- YOUR GOAL
If a record holds a picture, skip the picture but print everything else exactly.

- SUPPLIED MATERIAL
------------------------------------------------------------
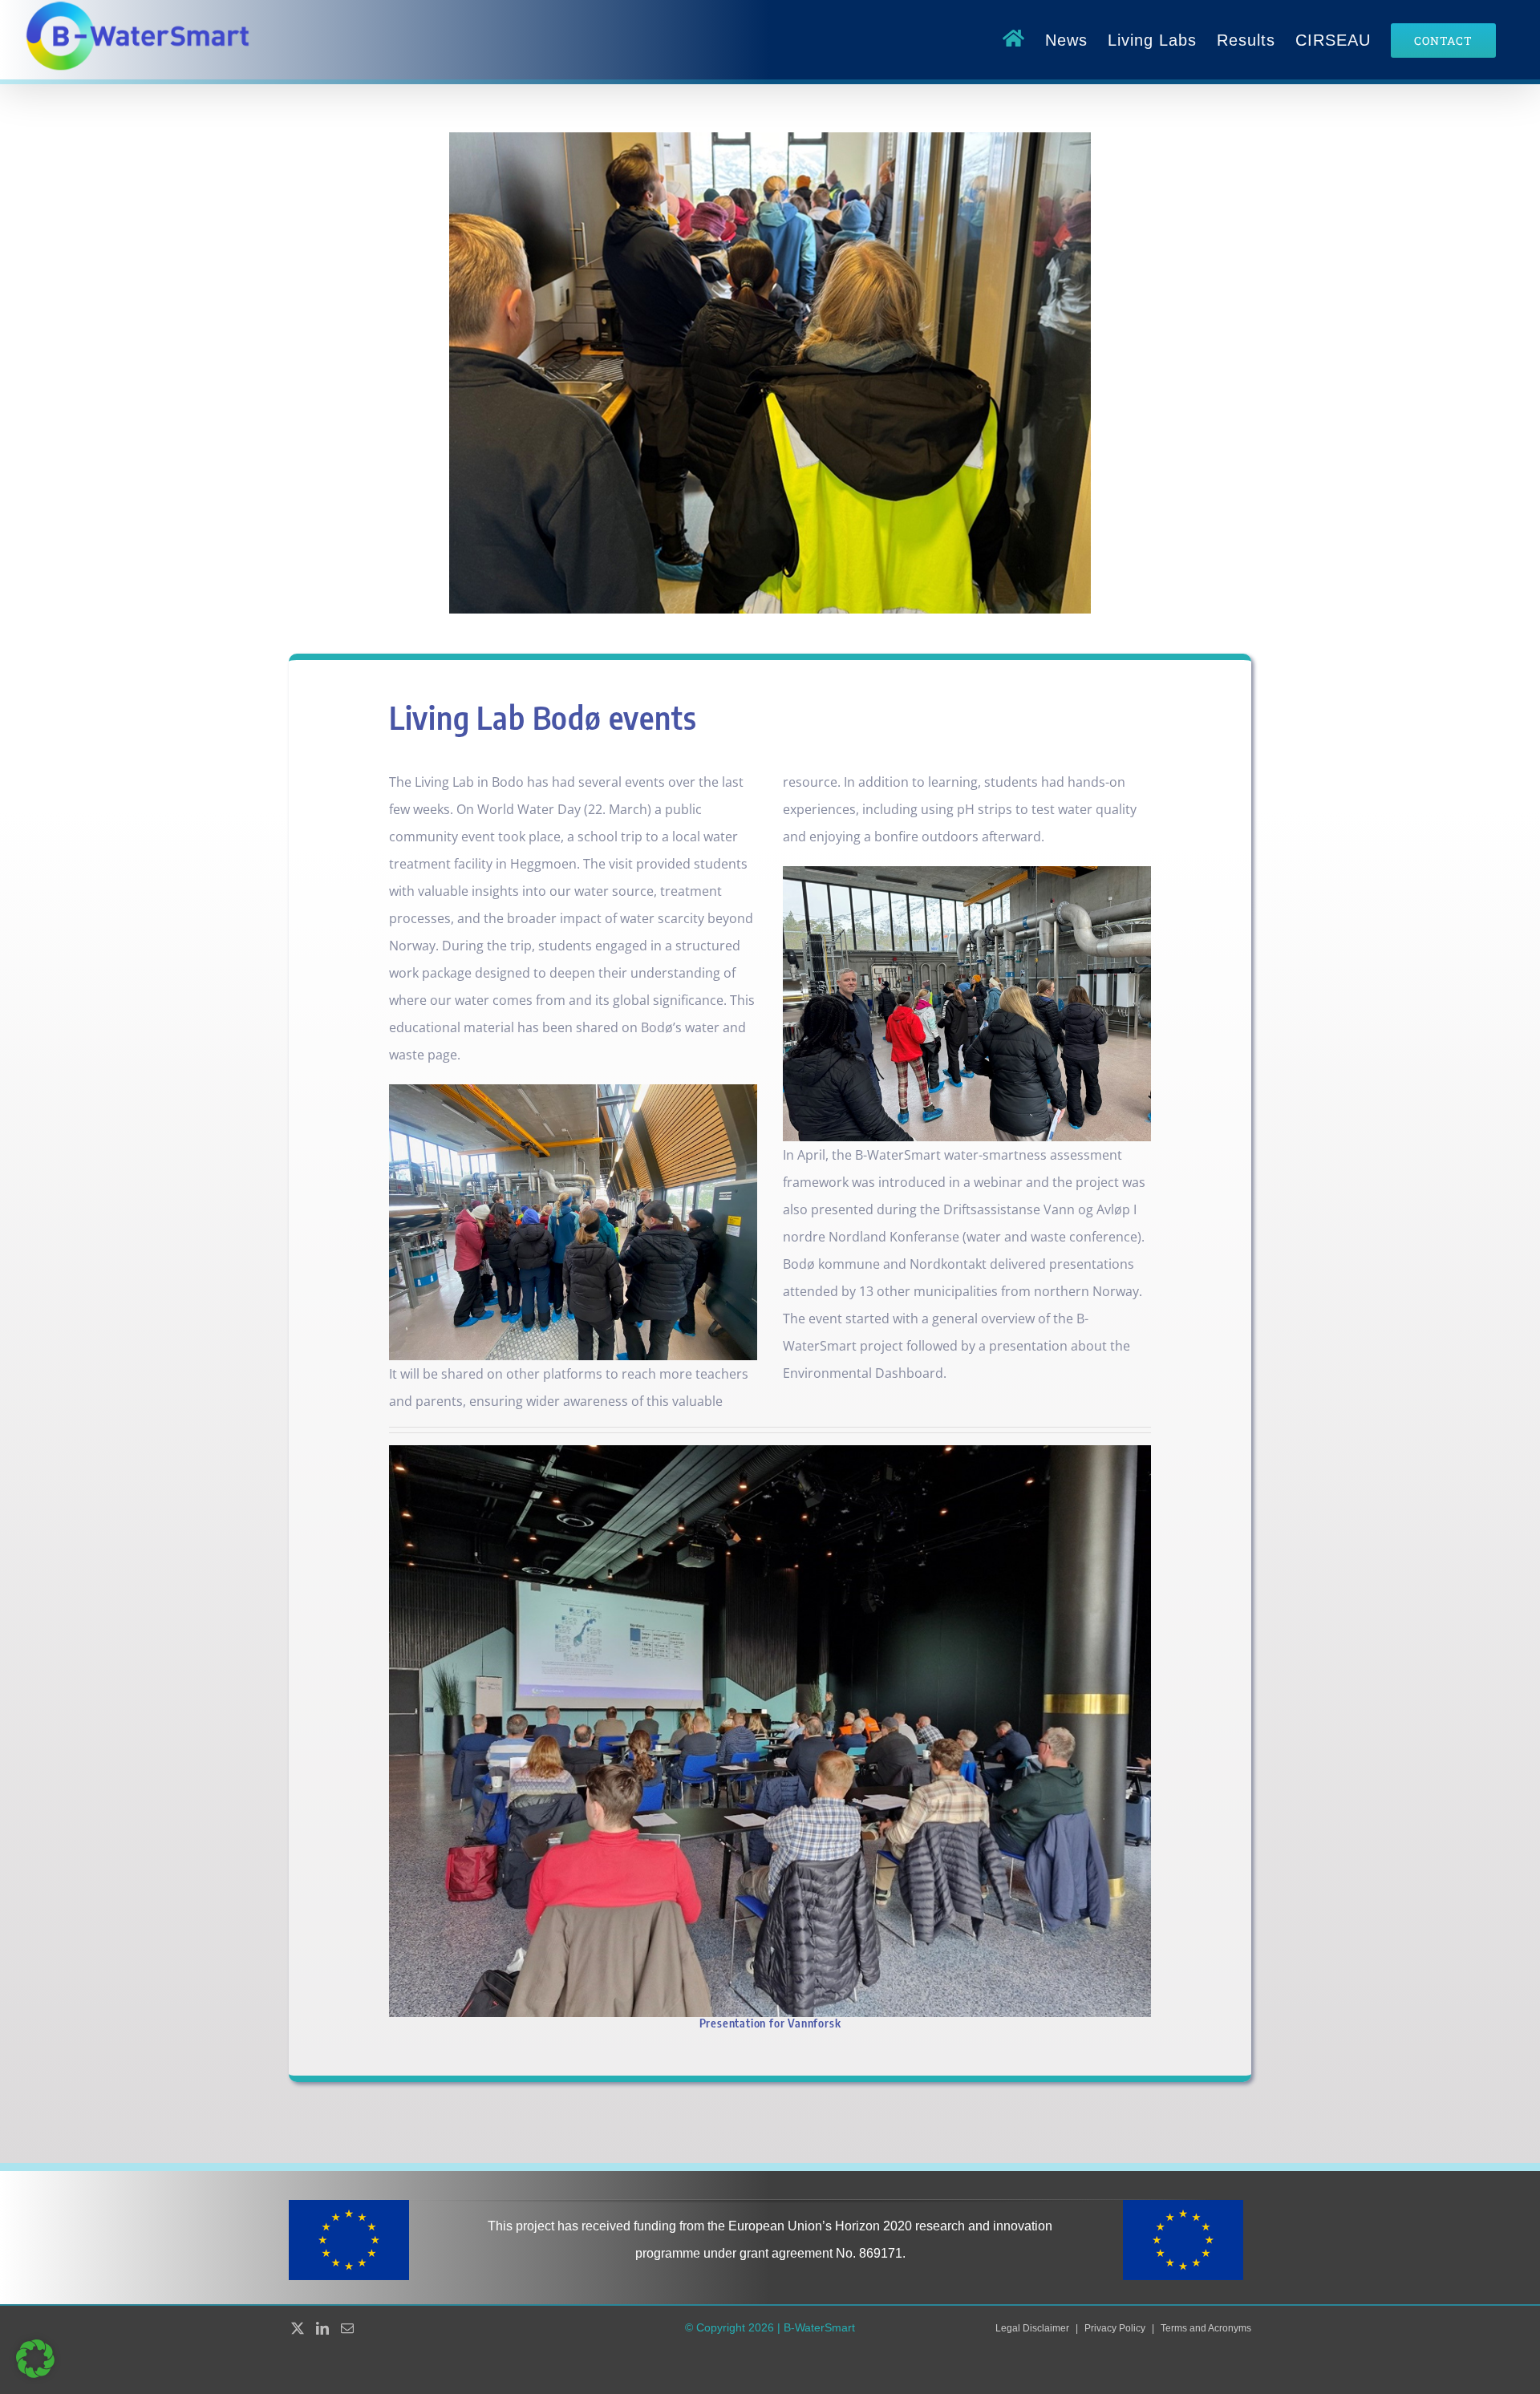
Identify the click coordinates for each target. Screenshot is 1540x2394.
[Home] (1014, 40)
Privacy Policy (1114, 2328)
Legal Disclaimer (1032, 2328)
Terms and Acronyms (1206, 2328)
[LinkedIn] (322, 2328)
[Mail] (347, 2328)
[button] (35, 2358)
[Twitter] (297, 2328)
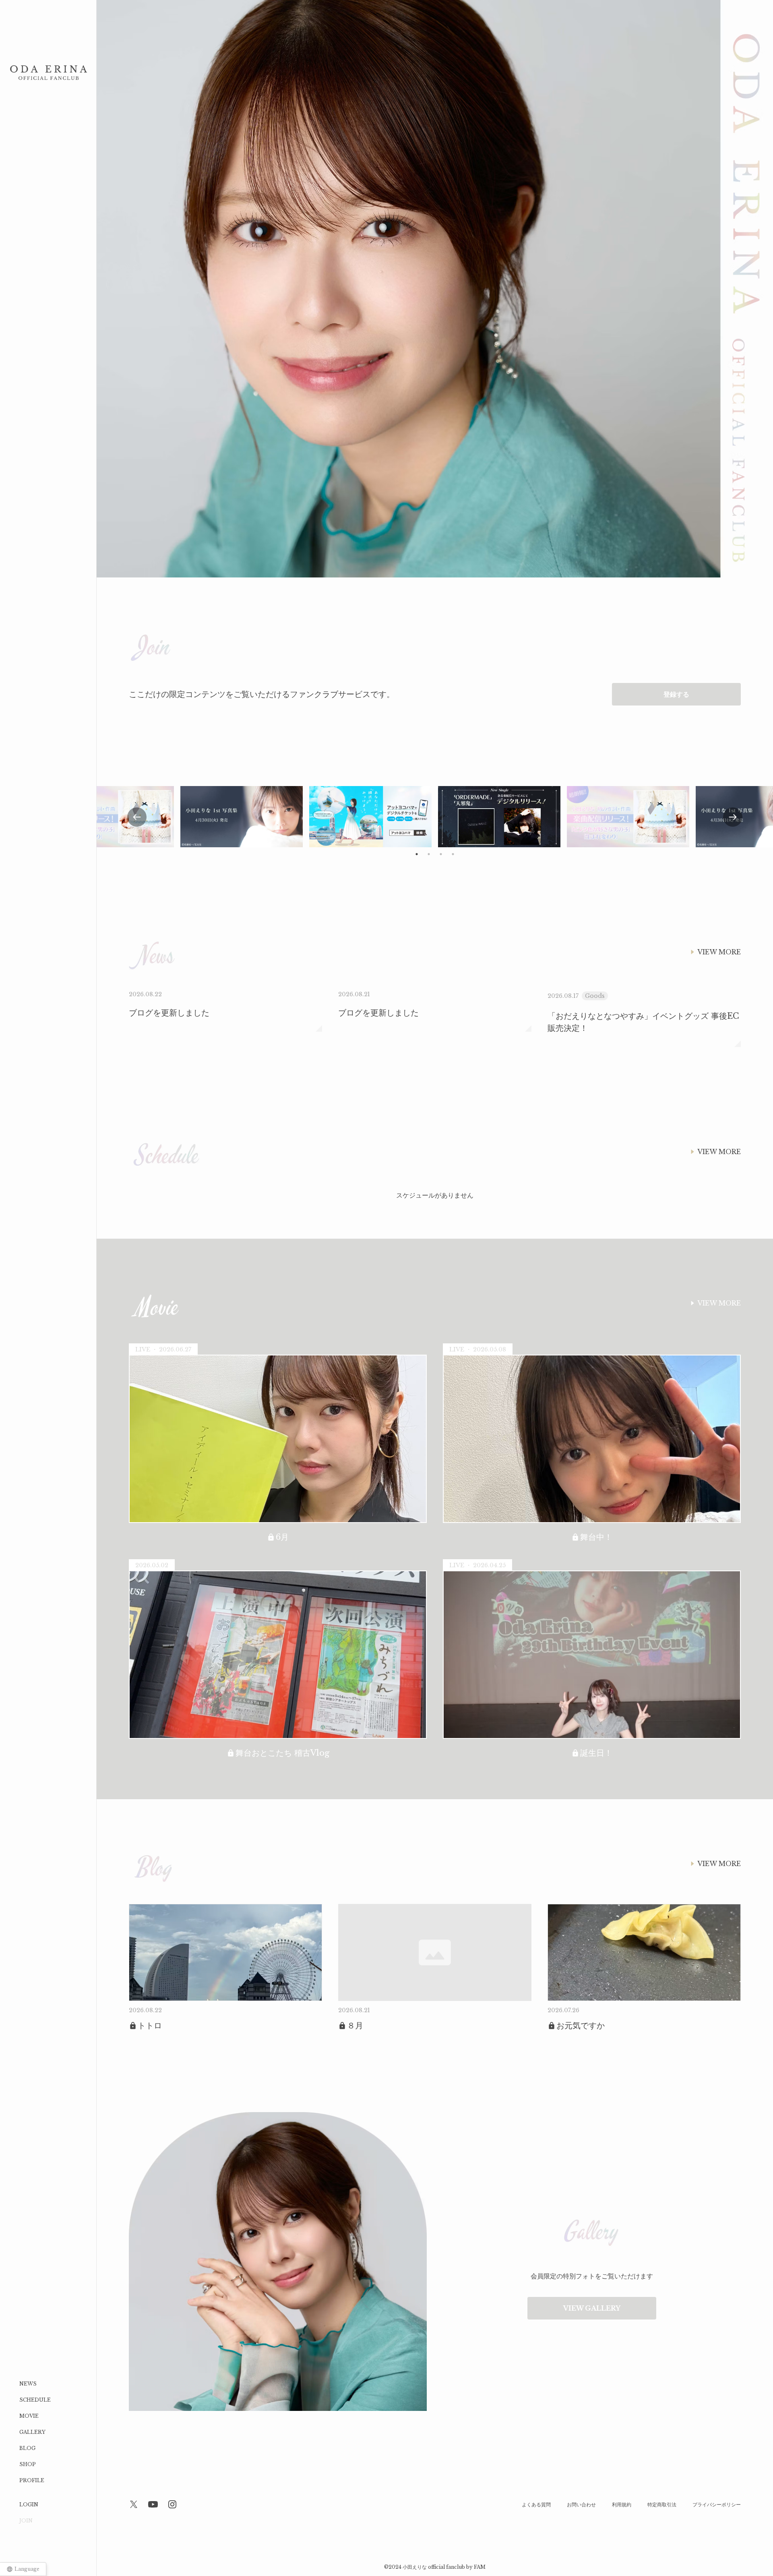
------------------------------------------------------------
- YOUR SOLUTION
Identify the click coordinates for each target. Screenshot is 1540x2394.
[Home] (1014, 40)
Privacy Policy (1114, 2328)
Legal Disclaimer (1032, 2328)
Terms and Acronyms (1206, 2328)
[LinkedIn] (322, 2328)
[Mail] (347, 2328)
[button] (35, 2358)
[Twitter] (297, 2328)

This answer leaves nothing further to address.